/---

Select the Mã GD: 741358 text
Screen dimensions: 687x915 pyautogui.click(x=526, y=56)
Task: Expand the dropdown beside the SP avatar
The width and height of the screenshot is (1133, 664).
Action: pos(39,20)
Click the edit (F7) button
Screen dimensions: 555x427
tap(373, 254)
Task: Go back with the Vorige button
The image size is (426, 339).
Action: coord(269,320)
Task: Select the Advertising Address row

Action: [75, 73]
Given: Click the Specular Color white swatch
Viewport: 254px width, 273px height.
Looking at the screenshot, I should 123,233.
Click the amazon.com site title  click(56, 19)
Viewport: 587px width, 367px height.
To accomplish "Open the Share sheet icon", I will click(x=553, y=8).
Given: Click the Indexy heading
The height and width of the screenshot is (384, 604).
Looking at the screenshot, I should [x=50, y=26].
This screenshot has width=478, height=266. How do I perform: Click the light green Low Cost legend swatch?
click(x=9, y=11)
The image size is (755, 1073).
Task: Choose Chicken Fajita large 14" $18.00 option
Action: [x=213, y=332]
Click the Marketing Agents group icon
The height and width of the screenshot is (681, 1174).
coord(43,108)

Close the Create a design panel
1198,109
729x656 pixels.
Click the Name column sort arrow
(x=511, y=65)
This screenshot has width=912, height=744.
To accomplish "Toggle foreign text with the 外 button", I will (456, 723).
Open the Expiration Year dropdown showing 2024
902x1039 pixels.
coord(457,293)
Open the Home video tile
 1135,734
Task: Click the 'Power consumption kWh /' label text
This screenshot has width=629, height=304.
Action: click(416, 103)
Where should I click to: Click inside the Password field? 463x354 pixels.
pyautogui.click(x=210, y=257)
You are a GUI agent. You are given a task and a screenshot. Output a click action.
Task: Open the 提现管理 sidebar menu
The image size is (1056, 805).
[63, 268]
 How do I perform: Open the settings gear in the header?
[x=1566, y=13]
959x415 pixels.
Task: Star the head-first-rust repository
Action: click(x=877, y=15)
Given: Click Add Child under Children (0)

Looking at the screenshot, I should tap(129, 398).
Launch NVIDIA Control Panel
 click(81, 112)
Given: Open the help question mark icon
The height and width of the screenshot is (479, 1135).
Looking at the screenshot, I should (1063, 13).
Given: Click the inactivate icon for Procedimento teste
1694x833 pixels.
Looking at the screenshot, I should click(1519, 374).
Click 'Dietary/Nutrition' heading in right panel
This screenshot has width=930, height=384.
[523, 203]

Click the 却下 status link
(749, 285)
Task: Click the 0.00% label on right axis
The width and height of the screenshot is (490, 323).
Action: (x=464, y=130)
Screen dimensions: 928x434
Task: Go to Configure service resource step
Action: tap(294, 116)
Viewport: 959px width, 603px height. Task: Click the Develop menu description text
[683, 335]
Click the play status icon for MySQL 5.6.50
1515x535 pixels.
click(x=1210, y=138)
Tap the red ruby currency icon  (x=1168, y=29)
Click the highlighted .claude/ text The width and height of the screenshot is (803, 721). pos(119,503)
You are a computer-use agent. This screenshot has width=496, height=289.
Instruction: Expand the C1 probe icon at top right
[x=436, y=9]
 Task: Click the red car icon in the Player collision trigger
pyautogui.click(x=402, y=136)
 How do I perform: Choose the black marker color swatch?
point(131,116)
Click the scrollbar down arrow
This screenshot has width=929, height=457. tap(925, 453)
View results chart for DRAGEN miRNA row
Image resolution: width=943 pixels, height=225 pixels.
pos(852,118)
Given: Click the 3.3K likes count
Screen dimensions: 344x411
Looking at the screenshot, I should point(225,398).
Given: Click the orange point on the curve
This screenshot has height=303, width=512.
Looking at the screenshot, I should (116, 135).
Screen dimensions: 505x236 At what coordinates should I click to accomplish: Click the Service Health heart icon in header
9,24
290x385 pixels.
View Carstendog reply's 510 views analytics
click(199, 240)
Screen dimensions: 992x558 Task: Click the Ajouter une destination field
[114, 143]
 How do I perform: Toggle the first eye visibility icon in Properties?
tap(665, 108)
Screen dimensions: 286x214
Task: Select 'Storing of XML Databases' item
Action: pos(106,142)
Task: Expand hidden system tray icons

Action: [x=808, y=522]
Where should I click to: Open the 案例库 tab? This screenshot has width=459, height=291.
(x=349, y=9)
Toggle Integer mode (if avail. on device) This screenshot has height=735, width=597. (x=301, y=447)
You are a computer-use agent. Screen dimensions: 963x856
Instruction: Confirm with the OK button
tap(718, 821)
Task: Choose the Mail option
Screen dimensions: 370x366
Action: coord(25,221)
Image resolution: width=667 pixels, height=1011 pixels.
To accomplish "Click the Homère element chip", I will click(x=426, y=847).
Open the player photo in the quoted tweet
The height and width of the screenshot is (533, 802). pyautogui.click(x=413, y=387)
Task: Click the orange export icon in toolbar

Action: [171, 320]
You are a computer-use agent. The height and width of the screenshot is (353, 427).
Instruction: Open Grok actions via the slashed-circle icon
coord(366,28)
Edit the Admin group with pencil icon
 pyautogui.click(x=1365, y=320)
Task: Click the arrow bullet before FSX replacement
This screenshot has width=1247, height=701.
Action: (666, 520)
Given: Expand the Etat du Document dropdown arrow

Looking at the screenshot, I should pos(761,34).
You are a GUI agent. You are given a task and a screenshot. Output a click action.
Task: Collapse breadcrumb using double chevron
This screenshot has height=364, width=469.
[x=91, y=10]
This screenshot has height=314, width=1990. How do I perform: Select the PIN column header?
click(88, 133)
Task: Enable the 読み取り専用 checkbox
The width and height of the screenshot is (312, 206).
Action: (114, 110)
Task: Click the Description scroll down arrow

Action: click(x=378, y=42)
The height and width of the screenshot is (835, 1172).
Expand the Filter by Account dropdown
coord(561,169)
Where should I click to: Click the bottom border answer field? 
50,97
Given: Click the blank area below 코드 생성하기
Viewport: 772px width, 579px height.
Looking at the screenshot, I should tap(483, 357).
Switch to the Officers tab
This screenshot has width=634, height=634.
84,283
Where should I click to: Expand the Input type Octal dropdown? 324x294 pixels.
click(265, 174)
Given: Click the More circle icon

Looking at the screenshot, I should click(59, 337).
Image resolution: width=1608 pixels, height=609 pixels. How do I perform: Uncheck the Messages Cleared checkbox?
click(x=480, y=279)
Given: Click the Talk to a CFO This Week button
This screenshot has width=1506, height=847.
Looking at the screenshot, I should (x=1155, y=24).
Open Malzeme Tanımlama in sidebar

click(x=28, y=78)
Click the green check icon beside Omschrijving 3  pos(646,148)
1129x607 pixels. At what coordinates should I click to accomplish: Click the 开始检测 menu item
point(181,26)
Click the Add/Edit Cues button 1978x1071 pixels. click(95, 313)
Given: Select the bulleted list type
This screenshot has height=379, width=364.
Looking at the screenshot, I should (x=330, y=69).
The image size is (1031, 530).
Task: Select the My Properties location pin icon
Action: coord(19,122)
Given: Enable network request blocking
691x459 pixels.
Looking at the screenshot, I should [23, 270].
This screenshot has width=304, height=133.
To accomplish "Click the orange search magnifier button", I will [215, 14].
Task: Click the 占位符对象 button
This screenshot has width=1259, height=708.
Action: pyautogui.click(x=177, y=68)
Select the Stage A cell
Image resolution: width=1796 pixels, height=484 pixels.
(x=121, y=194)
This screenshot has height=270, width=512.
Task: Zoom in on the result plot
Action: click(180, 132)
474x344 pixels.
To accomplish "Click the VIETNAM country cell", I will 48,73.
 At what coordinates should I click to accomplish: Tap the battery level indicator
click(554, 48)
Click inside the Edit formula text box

\---

§ **Aim of the exercise**:
In all of the data above, replace every "Viewport" with "Display" and leave everything else unchanged.

§ **Response**:
Select the Mã GD: 741358 text
Screen dimensions: 687x915 pyautogui.click(x=526, y=56)
Task: Expand the dropdown beside the SP avatar
The width and height of the screenshot is (1133, 664).
Action: pos(39,20)
Click the edit (F7) button
Screen dimensions: 555x427
tap(373, 254)
Task: Go back with the Vorige button
The image size is (426, 339).
Action: coord(269,320)
Task: Select the Advertising Address row

Action: [75, 73]
Given: Click the Specular Color white swatch
Display: 254px width, 273px height.
Looking at the screenshot, I should 123,233.
Click the amazon.com site title  click(56, 19)
Display: 587px width, 367px height.
To accomplish "Open the Share sheet icon", I will click(x=553, y=8).
Given: Click the Indexy heading
The height and width of the screenshot is (384, 604).
Looking at the screenshot, I should [x=50, y=26].
This screenshot has width=478, height=266. How do I perform: Click the light green Low Cost legend swatch?
click(x=9, y=11)
The image size is (755, 1073).
Task: Choose Chicken Fajita large 14" $18.00 option
Action: [x=213, y=332]
Click the Marketing Agents group icon
The height and width of the screenshot is (681, 1174).
coord(43,108)

Close the Create a design panel
1198,109
729x656 pixels.
Click the Name column sort arrow
(x=511, y=65)
This screenshot has width=912, height=744.
To accomplish "Toggle foreign text with the 外 button", I will (456, 723).
Open the Expiration Year dropdown showing 2024
902x1039 pixels.
coord(457,293)
Open the Home video tile
 1135,734
Task: Click the 'Power consumption kWh /' label text
This screenshot has width=629, height=304.
Action: click(416, 103)
Where should I click to: Click inside the Password field? 463x354 pixels.
pyautogui.click(x=210, y=257)
You are a GUI agent. You are given a task and a screenshot. Output a click action.
Task: Open the 提现管理 sidebar menu
The image size is (1056, 805).
[63, 268]
 How do I perform: Open the settings gear in the header?
[x=1566, y=13]
959x415 pixels.
Task: Star the head-first-rust repository
Action: click(x=877, y=15)
Given: Click Add Child under Children (0)

Looking at the screenshot, I should tap(129, 398).
Launch NVIDIA Control Panel
 click(81, 112)
Given: Open the help question mark icon
The height and width of the screenshot is (479, 1135).
Looking at the screenshot, I should (1063, 13).
Given: Click the inactivate icon for Procedimento teste
1694x833 pixels.
Looking at the screenshot, I should click(1519, 374).
Click 'Dietary/Nutrition' heading in right panel
This screenshot has width=930, height=384.
[523, 203]

Click the 却下 status link
(749, 285)
Task: Click the 0.00% label on right axis
The width and height of the screenshot is (490, 323).
Action: (x=464, y=130)
Screen dimensions: 928x434
Task: Go to Configure service resource step
Action: tap(294, 116)
Display: 959px width, 603px height. Task: Click the Develop menu description text
[683, 335]
Click the play status icon for MySQL 5.6.50
1515x535 pixels.
click(x=1210, y=138)
Tap the red ruby currency icon  (x=1168, y=29)
Click the highlighted .claude/ text The width and height of the screenshot is (803, 721). pos(119,503)
You are a computer-use agent. This screenshot has width=496, height=289.
Instruction: Expand the C1 probe icon at top right
[x=436, y=9]
 Task: Click the red car icon in the Player collision trigger
pyautogui.click(x=402, y=136)
 How do I perform: Choose the black marker color swatch?
point(131,116)
Click the scrollbar down arrow
This screenshot has width=929, height=457. tap(925, 453)
View results chart for DRAGEN miRNA row
Image resolution: width=943 pixels, height=225 pixels.
pos(852,118)
Given: Click the 3.3K likes count
Screen dimensions: 344x411
Looking at the screenshot, I should point(225,398).
Given: Click the orange point on the curve
This screenshot has height=303, width=512.
Looking at the screenshot, I should (116, 135).
Screen dimensions: 505x236 At what coordinates should I click to accomplish: Click the Service Health heart icon in header
9,24
290x385 pixels.
View Carstendog reply's 510 views analytics
click(199, 240)
Screen dimensions: 992x558 Task: Click the Ajouter une destination field
[114, 143]
 How do I perform: Toggle the first eye visibility icon in Properties?
tap(665, 108)
Screen dimensions: 286x214
Task: Select 'Storing of XML Databases' item
Action: pos(106,142)
Task: Expand hidden system tray icons

Action: [x=808, y=522]
Where should I click to: Open the 案例库 tab? This screenshot has width=459, height=291.
(x=349, y=9)
Toggle Integer mode (if avail. on device) This screenshot has height=735, width=597. (x=301, y=447)
You are a computer-use agent. Screen dimensions: 963x856
Instruction: Confirm with the OK button
tap(718, 821)
Task: Choose the Mail option
Screen dimensions: 370x366
Action: coord(25,221)
Image resolution: width=667 pixels, height=1011 pixels.
To accomplish "Click the Homère element chip", I will click(x=426, y=847).
Open the player photo in the quoted tweet
The height and width of the screenshot is (533, 802). pyautogui.click(x=413, y=387)
Task: Click the orange export icon in toolbar

Action: [171, 320]
You are a computer-use agent. The height and width of the screenshot is (353, 427).
Instruction: Open Grok actions via the slashed-circle icon
coord(366,28)
Edit the Admin group with pencil icon
 pyautogui.click(x=1365, y=320)
Task: Click the arrow bullet before FSX replacement
This screenshot has width=1247, height=701.
Action: (666, 520)
Given: Expand the Etat du Document dropdown arrow

Looking at the screenshot, I should pos(761,34).
You are a GUI agent. You are given a task and a screenshot. Output a click action.
Task: Collapse breadcrumb using double chevron
This screenshot has height=364, width=469.
[x=91, y=10]
This screenshot has height=314, width=1990. How do I perform: Select the PIN column header?
click(88, 133)
Task: Enable the 読み取り専用 checkbox
The width and height of the screenshot is (312, 206).
Action: (114, 110)
Task: Click the Description scroll down arrow

Action: click(x=378, y=42)
The height and width of the screenshot is (835, 1172).
Expand the Filter by Account dropdown
coord(561,169)
Where should I click to: Click the bottom border answer field? 
50,97
Given: Click the blank area below 코드 생성하기
Display: 772px width, 579px height.
Looking at the screenshot, I should tap(483, 357).
Switch to the Officers tab
This screenshot has width=634, height=634.
84,283
Where should I click to: Expand the Input type Octal dropdown? 324x294 pixels.
click(265, 174)
Given: Click the More circle icon

Looking at the screenshot, I should click(59, 337).
Image resolution: width=1608 pixels, height=609 pixels. How do I perform: Uncheck the Messages Cleared checkbox?
click(x=480, y=279)
Given: Click the Talk to a CFO This Week button
This screenshot has width=1506, height=847.
Looking at the screenshot, I should (x=1155, y=24).
Open Malzeme Tanımlama in sidebar

click(x=28, y=78)
Click the green check icon beside Omschrijving 3  pos(646,148)
1129x607 pixels. At what coordinates should I click to accomplish: Click the 开始检测 menu item
point(181,26)
Click the Add/Edit Cues button 1978x1071 pixels. click(95, 313)
Given: Select the bulleted list type
This screenshot has height=379, width=364.
Looking at the screenshot, I should (x=330, y=69).
The image size is (1031, 530).
Task: Select the My Properties location pin icon
Action: coord(19,122)
Given: Enable network request blocking
691x459 pixels.
Looking at the screenshot, I should [23, 270].
This screenshot has width=304, height=133.
To accomplish "Click the orange search magnifier button", I will [215, 14].
Task: Click the 占位符对象 button
This screenshot has width=1259, height=708.
Action: pyautogui.click(x=177, y=68)
Select the Stage A cell
Image resolution: width=1796 pixels, height=484 pixels.
(x=121, y=194)
This screenshot has height=270, width=512.
Task: Zoom in on the result plot
Action: click(180, 132)
474x344 pixels.
To accomplish "Click the VIETNAM country cell", I will 48,73.
 At what coordinates should I click to accomplish: Tap the battery level indicator
click(554, 48)
Click inside the Edit formula text box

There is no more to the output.